On the area of a polygon inscribed in a circle (Q2467594)

If \(A\) is the area of the cyclic \(n\)-gon with side-lengths \(a_1, \dots,a_n\), and if \(t=16A^2\), then \(t\) is a zero of a polynomial \(F_n (T)\) whose coefficients are symmetric polynomials in the \(a_i\). A. F. Möbius investigated \(F_n\) and found its degree in 1828. However, the first to explicitly write down \(F_n\) for \(n=5\) and 6 was the late \textit{D. P. Robbins} in [Discrete Comput. Geom. 12, No. 2, 223--236 (1994; Zbl 0806.52008)]. More work was done on the polynomials \(F_n\) by \textit{F. M. Maley}, \textit{D. P. Robbins}, and \textit{J. Roskies} in [Adv. Appl. Math. 34, No. 4, 669--689 (2005; Zbl 1088.52005)] and by \textit{V. V. Varfolomeev} in [Sb. Mat. 194, No. 3, 311--331 (2003; Zbl 1067.51013) and in Sb. Mat. 195, No. 2, 149--162 (2004; Zbl 1064.12001)]. A survey article is written by \textit{I. Pak} in [Adv. Appl. Math. 34, No. 4, 690--696 (2005; Zbl 1088.52006)]. Unaware of these references, the authors of the paper under review prove that if \(n \geq 5\), then there is no formula that expresses the area of a cyclic \(n\)-gon in terms of its side-lengths using only arithmetic operations and extracting \(k\)-th roots. They do this by considering the cyclic pentagon with side-lengths 1, 1, 2, 3, 4, writing down the polynomial that defines its area, and showing that its Galois group is the unsolvable group \(S_5\).

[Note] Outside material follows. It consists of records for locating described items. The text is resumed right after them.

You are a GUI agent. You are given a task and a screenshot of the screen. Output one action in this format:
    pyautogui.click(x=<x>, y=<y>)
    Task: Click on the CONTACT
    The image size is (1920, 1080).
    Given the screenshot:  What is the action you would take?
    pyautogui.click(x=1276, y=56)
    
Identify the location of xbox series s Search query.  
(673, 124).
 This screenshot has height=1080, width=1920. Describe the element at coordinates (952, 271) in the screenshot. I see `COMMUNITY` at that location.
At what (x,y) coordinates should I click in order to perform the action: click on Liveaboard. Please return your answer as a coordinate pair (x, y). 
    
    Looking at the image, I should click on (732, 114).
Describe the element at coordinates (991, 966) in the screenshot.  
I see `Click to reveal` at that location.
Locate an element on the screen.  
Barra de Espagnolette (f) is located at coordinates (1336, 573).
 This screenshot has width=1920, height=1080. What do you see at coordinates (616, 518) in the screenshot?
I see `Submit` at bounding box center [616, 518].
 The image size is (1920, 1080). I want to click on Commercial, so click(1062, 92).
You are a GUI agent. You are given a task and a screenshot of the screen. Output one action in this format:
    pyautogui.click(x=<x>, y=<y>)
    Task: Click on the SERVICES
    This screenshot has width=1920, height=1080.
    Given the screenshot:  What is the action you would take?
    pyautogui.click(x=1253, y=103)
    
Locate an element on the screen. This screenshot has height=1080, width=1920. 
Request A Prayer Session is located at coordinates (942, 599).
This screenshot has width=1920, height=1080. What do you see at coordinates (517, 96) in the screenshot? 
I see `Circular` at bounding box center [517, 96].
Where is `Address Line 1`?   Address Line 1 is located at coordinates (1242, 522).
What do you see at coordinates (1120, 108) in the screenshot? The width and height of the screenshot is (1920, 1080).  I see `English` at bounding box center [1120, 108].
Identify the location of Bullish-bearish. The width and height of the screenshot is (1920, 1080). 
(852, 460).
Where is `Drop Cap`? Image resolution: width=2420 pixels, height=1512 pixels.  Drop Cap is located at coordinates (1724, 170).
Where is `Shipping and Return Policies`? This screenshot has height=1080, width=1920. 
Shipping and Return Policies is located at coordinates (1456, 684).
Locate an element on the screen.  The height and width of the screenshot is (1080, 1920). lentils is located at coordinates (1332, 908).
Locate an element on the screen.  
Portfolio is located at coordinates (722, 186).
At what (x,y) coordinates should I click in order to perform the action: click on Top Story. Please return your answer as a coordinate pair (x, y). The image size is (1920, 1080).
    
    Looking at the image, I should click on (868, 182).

In other words, they prove that for the side-lengths 1, 1, 2, 3, 4, \(F_5\) is not solvable. However, the paper is self-contained and does not make use of the expression of \(F_5\) found by Robbins. Appendix A of the paper deals with conditions on the positive numbers \(a_1, \dots, a_n\) that guarantee the existence of a (cyclic) \(n\)-gon whose side-lengths are these numbers. Here, the authors feel that their result is probably not new, but seem to be unaware of any references. This issue is indeed treated on p.~8 of [\textit{Z.~A.~Melzak}'s, Invitation to Geometry. New York etc.: John Wiley \& Sons, Inc. (1983; Zbl 0584.51001)], and a more rigorous treatment is given by \textit{I. Pinelis} in [J. Geom. 82, No. 1--2, 156--171 (2005; Zbl 1080.52003)].